New processors at Linode?

I noticed that a new linode I set up today uses a quad Intel Xeon L5520. Slightly older Linode hosts use the L5420.

Some quick comparisons

Processor L5420 L5520

Clock 2.5Ghz 2.27Ghz

Cache 6Mb 8Mb

Hyperthead No Yes

I have checked dmesg, but there is no sign of hyperthreading support, or 8 CPUs (4 cores + hyperthreading).

Is there still a security issue with Hyperthreading? Has it been disabled? Or does dom0 have access to hyperthreading which is hidden from the user kernels?

I have performed a quick and dirty time dd if=/dev/urandom of=/dev/null bs=1K count=1000 test to determine relative single-threaded speed. (this ignores many important issues such as memory bandwidth etc, but is a quick and easy comparative test of raw CPU muscle). Hyperthreading would probably not improve the score on this test.

The L5420 generates 6.15Mb/sec of pseudorandom data compared to 5.75Mb/sec for the L5520 in a Linode. This is an average, with a very small deviation.

So the L5420 has a 10% higher clock speed, and can run a single thread, in this test, 7% faster than the L5520 in a Linode.

I'd expect the hosts to get pretty much the CPU they want as they are just about idle before the test.

I'm not suggesting that the L5520 should have HT enabled if it poses a security vulnerability, but without HT, would it be fair to expect the L5520 to underperform an L5420, or are there other tests and considerations which make the L5520 a better choice? … or have Intel made a retrograde step … at least for our needs?

15 Replies

Virtual machines have historically had some problems with hyperthreading and performance, but those may have been worked around with scheduler tweaks (VMware has done so, I believe; I dunno about Xen). caker & crew will probably need to do some testing before they go and enable it on new hardware.

That aside, the 5520 itself is probably always going to give slightly lower or roughly equal raw single-threaded CPU performance, but you're likely to get better scaling and multitasking, with or without HT enabled, thanks to QPI and the integrated memory controllers.

ETA: Forgot to mention the changes to the cache.
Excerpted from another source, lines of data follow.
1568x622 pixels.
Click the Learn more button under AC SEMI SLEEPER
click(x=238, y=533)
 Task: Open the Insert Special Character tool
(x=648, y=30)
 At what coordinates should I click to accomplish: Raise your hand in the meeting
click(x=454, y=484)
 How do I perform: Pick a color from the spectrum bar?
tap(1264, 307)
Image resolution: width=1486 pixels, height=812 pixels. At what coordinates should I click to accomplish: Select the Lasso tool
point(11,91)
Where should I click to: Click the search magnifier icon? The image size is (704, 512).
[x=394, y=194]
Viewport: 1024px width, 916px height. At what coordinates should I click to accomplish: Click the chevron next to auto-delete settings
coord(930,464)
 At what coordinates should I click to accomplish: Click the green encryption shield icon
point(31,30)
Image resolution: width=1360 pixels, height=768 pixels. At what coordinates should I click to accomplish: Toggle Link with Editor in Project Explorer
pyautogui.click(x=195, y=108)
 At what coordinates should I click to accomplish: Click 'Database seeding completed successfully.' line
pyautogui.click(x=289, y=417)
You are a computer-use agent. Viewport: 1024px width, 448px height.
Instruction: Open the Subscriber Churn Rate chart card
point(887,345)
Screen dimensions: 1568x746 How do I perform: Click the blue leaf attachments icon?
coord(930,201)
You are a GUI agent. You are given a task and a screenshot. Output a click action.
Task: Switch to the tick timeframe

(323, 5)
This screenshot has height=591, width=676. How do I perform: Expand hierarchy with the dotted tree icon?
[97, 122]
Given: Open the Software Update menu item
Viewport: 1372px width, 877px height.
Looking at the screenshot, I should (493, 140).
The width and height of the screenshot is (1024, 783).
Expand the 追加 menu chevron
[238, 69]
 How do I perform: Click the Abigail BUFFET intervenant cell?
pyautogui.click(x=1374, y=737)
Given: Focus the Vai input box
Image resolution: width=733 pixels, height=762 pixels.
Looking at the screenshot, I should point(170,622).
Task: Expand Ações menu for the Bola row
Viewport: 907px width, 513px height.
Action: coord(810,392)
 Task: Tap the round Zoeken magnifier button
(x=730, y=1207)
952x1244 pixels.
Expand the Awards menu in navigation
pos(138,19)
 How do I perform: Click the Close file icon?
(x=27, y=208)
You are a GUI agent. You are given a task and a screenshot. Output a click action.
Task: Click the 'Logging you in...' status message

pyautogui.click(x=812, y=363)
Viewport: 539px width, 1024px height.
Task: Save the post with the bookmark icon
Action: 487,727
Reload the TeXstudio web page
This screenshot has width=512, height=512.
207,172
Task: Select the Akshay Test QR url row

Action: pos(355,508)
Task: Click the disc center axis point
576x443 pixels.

It hasn't just been increased 2MB. Each CPU now has its own separate 256KB L2 cache in addition to the shared 8MB L3 cache. This is also likely to help with multitasking.

The increased per-CPU cache would likely reduce the time a processing core is idle, waiting for un-cached data, but so will hyperthreading. Hyperthreading technology uses one physical processing core but with two sets of registers. Processing can continue on a second thread, with the second set of registers, whilst the first thread is waiting for un-cached data.

The degree to which these architecture improvements help real-life situations depends on too many factors to give a definite answer, but field tests have shown general rules of thumb.

In general, with multithreaded applications, and a slow-ish memory subsystem (as original P4s), hyperthreading will give about a 30% improvement. With a very fast memory subsystem and a more effective cache system, this may be closer to 20 or 25%.

The additional cache may explain why my tests showed a 7% rather than a 10% difference on these hosts.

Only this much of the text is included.